Wer ist der Heide-Mörder (taz), der Simonis in vier Wahlgängen die Stimme versagte und sie damit zum Rücktritt zwang?


Nach einem Bericht des Magazins Focus soll Simonis bei einem Treffen mit Vertrauten am Donnerstag abend in der Staatskanzlei ihren Kronprinzen und Finanzminister Ralf Stegner (SPD) als möglichen Abweichler erwähnt haben. In der Runde (der Minister war offenbar nicht dabei) sei gesagt worden, dass Stegner intellektuell und emotional in der Lage sei, eine solche Intrige eiskalt durchzuziehen.

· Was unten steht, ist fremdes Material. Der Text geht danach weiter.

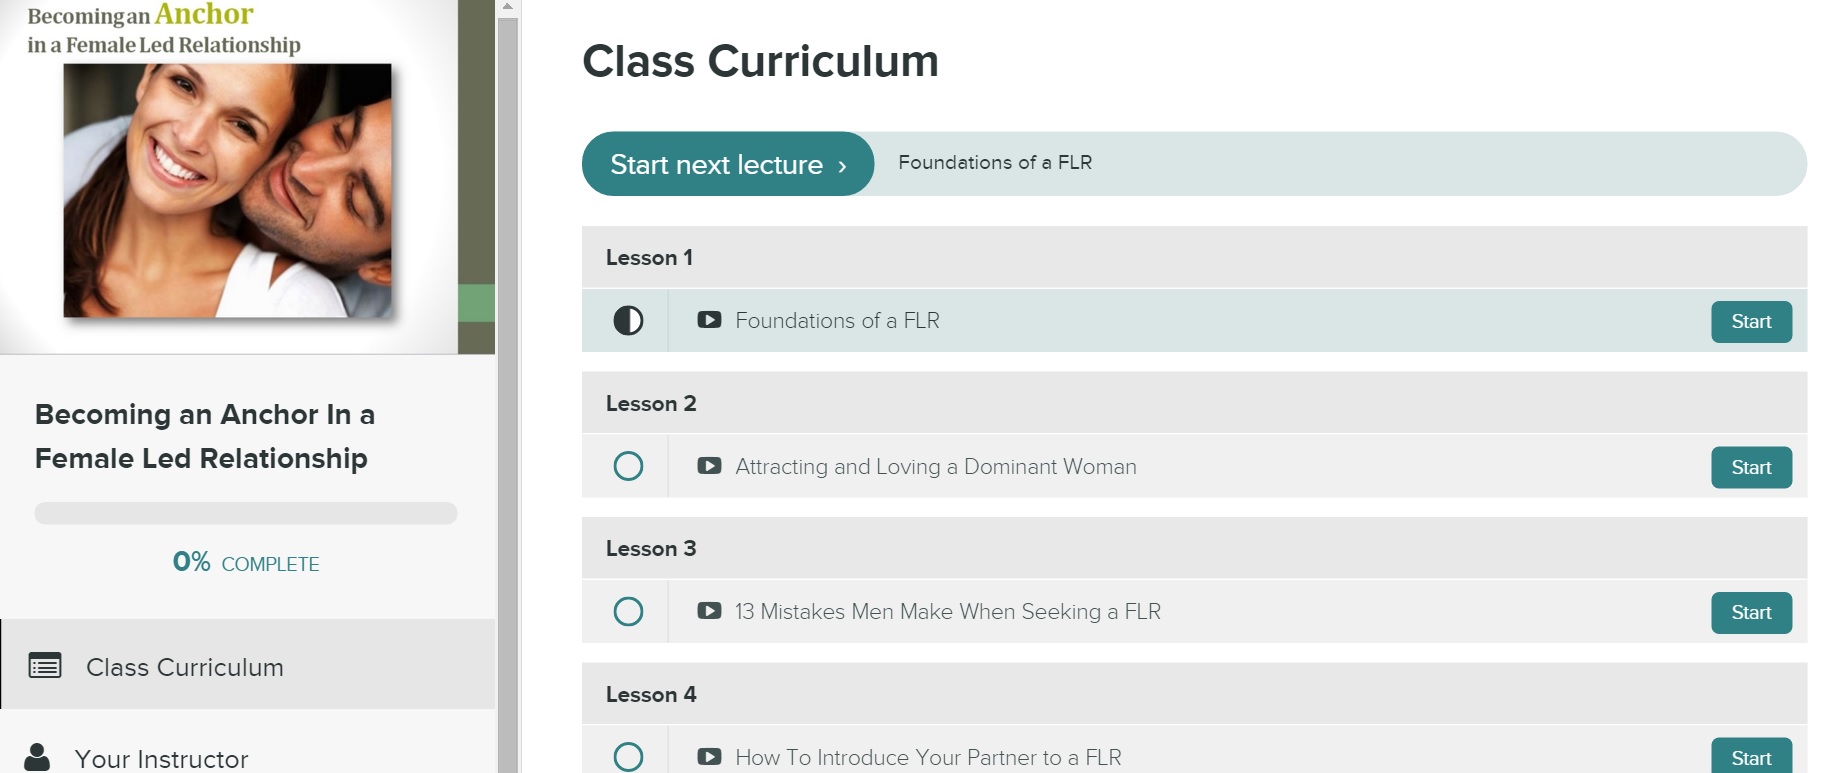Click the sidebar scrollbar up arrow
1845x773 pixels.
(x=508, y=7)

Stegner hatte direkt nach dem Abstimmungsdebakel in einem offenen Brief von einem schäbigen und charakterlosen Verrat und einer ehrlosen Schweinerei" geschrieben. Und zog den Verdacht damit ausgerechnet auf sich selbst. Ein "Bild" Journalist fragte hierauf Stegner: Sind Sie derjenige, der sich der Stimme enthalten hat? Stegner:

Nein, wirklich nicht, nein!


Simonis will bereits rechtliche Schritte gegen das Magazin "Focus" einleiten. Regierungssprecher Gerhard Hildenbrand:

Die Ministerpräsidentin hat nirgendwo ihren Finanzminister Ralf Stegner als möglichen Abweichler bezeichnet oder erwähnt. Es habe aber gar keine solche Runde in der Staatskanzlei gegeben.


Tatsache bleibt: Simonis Kronprinz hätte als einer der wenigen von ihrer Niederlage profitieren können. Denn im Fall eines erneuten Koalitions-Versuchs von SPD und Grünen unter Tolerierung der dänischen Minderheitenpartei SSW hätte er Ministerpräsident werden sollen.

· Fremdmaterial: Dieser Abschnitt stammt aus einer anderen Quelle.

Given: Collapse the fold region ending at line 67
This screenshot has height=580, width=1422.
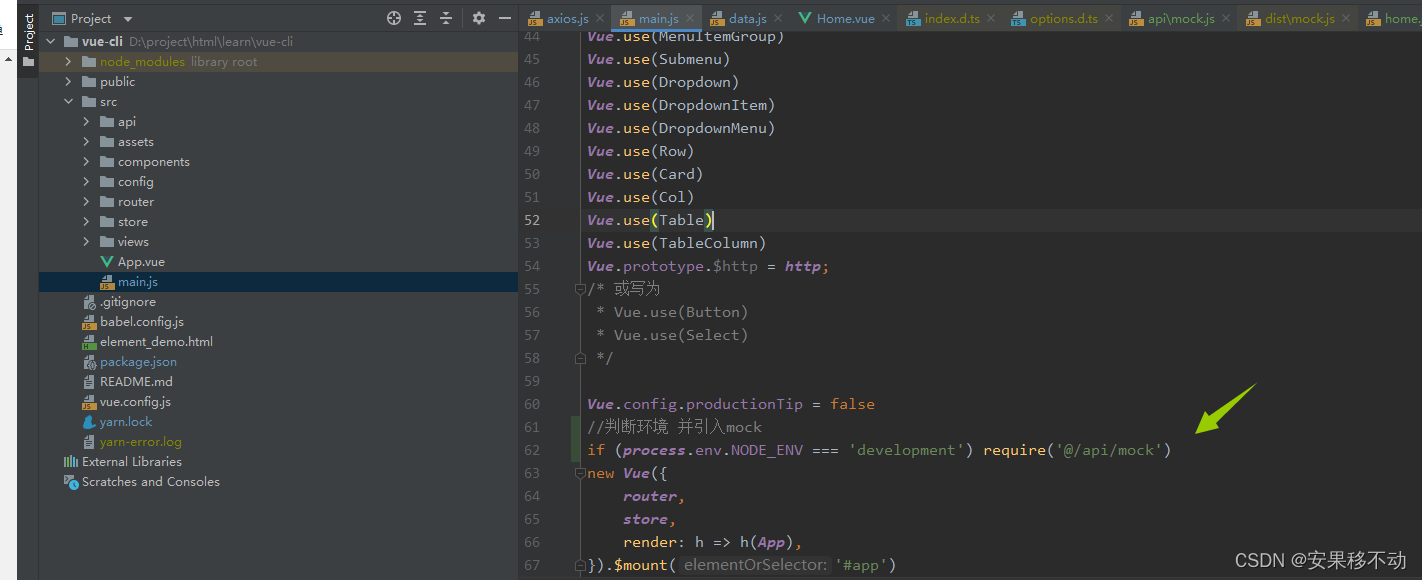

Unter Verdacht stehen aber auch Abgeordnete, die sich für eine grosse Koalition aus SPD und CDU ausgesprochen hatten oder bei der Ämtervergabe übergangen wurden.

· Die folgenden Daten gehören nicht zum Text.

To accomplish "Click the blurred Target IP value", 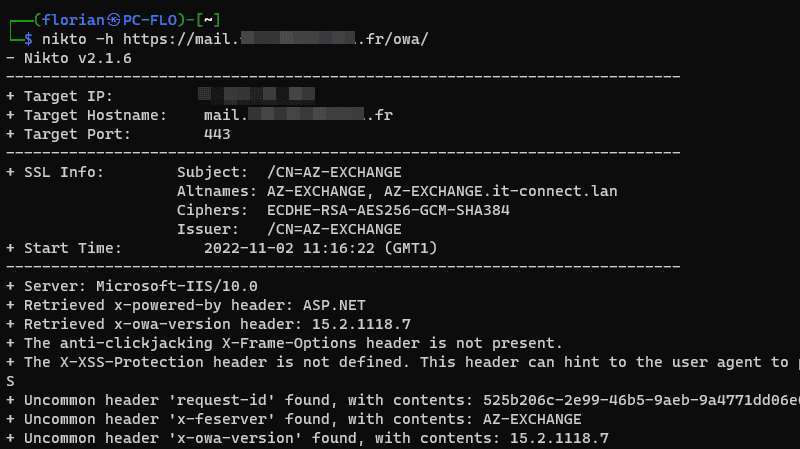I will click(256, 95).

Kommentar: Vermutungen, Gerüchte und Vorverurteilungen sind sehr gefährlich. In der Praxis zeigt sich , dass Frust rasch zu Verdächtigungen führt. Frustrierte brachen einen Blitzableiter (einen Sündenbock). Mutmassungen, Verdächtigungen, vorschnelle Interpretationen tragen aber nie zu einer Entspannung der gereizten Stimmung bei. Es lohnt sich deshalb immer, zuzuwarten, bis Fakten auf dem Tisch liegen. Wir sind überzeugt, dass mit der vorschnellen Jagd auf den "Judas" der Krimi weiter eskalieren wird.